__Exercise description__: Rewrite the entries from the line with "You are a computer-use" through the end of the entries, requests included, and shift every coordinate in the answers by -121.

__Excerpted records__:
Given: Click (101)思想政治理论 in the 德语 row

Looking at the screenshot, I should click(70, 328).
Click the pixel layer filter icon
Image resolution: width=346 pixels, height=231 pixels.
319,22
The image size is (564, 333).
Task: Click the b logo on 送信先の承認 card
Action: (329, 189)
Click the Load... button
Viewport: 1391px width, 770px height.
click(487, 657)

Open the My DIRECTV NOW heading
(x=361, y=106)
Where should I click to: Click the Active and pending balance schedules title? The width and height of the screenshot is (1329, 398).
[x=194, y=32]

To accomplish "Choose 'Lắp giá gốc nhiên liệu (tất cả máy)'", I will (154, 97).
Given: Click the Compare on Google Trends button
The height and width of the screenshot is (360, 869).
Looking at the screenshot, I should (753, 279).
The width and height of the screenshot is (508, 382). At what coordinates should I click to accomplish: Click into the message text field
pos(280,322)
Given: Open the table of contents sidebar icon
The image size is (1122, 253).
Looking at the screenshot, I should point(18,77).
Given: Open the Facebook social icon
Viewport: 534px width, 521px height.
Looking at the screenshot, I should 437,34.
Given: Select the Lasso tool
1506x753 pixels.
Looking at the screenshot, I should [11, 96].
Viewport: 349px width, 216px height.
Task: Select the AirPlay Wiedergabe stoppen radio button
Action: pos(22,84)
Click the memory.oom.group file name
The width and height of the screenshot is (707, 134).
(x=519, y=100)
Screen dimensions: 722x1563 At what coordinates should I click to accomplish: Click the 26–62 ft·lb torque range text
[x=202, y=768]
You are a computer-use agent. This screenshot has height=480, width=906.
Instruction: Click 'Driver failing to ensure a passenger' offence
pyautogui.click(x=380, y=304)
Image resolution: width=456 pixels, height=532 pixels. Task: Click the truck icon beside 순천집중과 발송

__Answer to the task__:
You are a computer-use agent. This screenshot has height=480, width=906.
Instruction: Click 'Driver failing to ensure a passenger' offence
pyautogui.click(x=259, y=183)
Image resolution: width=456 pixels, height=532 pixels. Task: Click the truck icon beside 순천집중과 발송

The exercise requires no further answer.